Breakthrough device pathway is a boon to industry, but not patients
Five years after the US Food and Drug Administration (FDA) began the “Breakthrough Devices Program” program, an investigation from Stat News finds that the program has led to breakthrough profits for device-makers, but not commensurate benefits for patients.
What is a “Breakthrough” device?
The Breakthrough Device Program allows for a sped-up approval process for devices that “provide for more effective treatment or diagnosis of life-threatening or irreversibly debilitating diseases or conditions.” Manufacturers of devices under this pathway get to connect with FDA experts throughout the process to help it go more smoothly, and their submission gets priority for FDA review.
This “preferred” designation is the device equivalent of the FDA’s “Breakthrough Therapy” designation for drugs, which expedites FDA review of drugs that “may demonstrate substantial improvement over available therapy.” Like the FDA’s “Accelerated Approval” pathway*, many of these drugs designated as breakthrough therapies have been approved on the basis of poor-quality evidence. A 2018 study of 46 breakthrough therapies found that only 59% of trials used to approve these drugs were randomized, only 54% had a control group, and the vast majority were based on surrogate outcomes, rather than meaningful clinical outcomes.
*The difference between these two programs is that breakthrough designation asks the sponsor to demonstrate a benefit over existing drugs, whereas accelerated approval is meant for drugs “fitting an unmet need.” A drug that has received a breakthrough therapy designation can also be eligible for the accelerated approval pathway.
Where’s the evidence?
The same issue of low evidence of benefit appears to be the case with the FDA’s breakthrough designation for devices. Although the term “breakthrough” would lead one to believe that a device with that designation has shown to be exceedingly effective, it’s actually the opposite — the FDA does not actually require clinical evidence that the new device is more effective than an existing one, just that the devicemaker “demonstrates a reasonable expectation that the device could provide for more effective treatment” than existing devices on the market.
“A complete set of clinical data is not required for designation. Instead, a sponsor should demonstrate a reasonable expectation that the device could provide for more effective treatment or diagnosis of the disease or condition.”FDA Guidance, 2018
The StatNews investigation cites devices that were approved based on trials that did not show statistically significant improvements in the primary outcome, or that required “statistical gymnastics” to look effective. These devices ended up getting approved mainly because there weren’t other good options for those conditions on the market.

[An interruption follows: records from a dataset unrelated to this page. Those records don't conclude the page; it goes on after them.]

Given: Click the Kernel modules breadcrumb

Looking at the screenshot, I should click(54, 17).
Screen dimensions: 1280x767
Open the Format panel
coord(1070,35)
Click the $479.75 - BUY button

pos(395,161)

“There’s a lot of [breakthrough] products that come to market with negligible evidence…that it provides any value whatsoever,” said Joseph Ross, physician and health policy researcher at the Yale School of Medicine, in Stat.
Safety of patients at stake
The safety of these devices is an issue as well as efficacy. According to Stat, two breakthrough devices have been recalled for failures that could lead to serious injury or death. These safety issues around devices are not new. A 2018 report from the International Consortium of Investigative Journalists found that that medical devices were linked to more than 1.7 million injuries and nearly 83,000 deaths from 2008-2017.
Many of these breakthrough devices end up getting cleared through the 510(k) pathway (about 25% according to Stat‘s database of breakthrough devices). This pathway clears devices for market if they are “substantially equivalent” to an existing device on the market, rather than based on it safety and efficacy. This has created a sort of pyramid-scheme of device clearances, in which untested devices are approved based on existing devices, which themselves were untested, leading to numerous safety issues.
(Aside from the safety issues, I found it curious that so many “breakthrough” medical devices, which are approved on the basis of being potentially better than existing devices, were being cleared through the 510(k) pathway, which by definition says that this device is basically the same as an existing one. Are these devices better than the ones on the market, or the same — which is it?)
Potential for profits
The breakthrough device program was not being used extensively by device manufacturers until a CMS rule was proposed in 2019 to automatically grant device makers four years of reimbursement for authorized breakthrough devices. Although the proposed rule was scrapped recently, device makers were already off to the races — from 2019-2020, applications for breakthrough devices rose by 60%.
With the breakthrough designation, the standard for evidence behind these devices has lessened while the financial benefits increased, which is a dangerous combination.
Beyond the financial appeal of instant Medicare coverage, device makers have used the breakthrough designation to show investors that the device is a good bet. Some have used the designation to promote their devices, saying that their device has the potential to be more effective. Obviously, the lenient requirement of this pathway aren’t mentioned in these promotions.
The breakthrough device designation is another example of how the FDA has made it easier for drugs and devices to enter the market. With the breakthrough designation, the standard for evidence behind these devices has lessened while the financial benefits increased, which is a dangerous combination. As political pressure grows for CMS to cover these devices more quickly, it’s especially important that clinicians, patients and the public keep an eye on these approvals.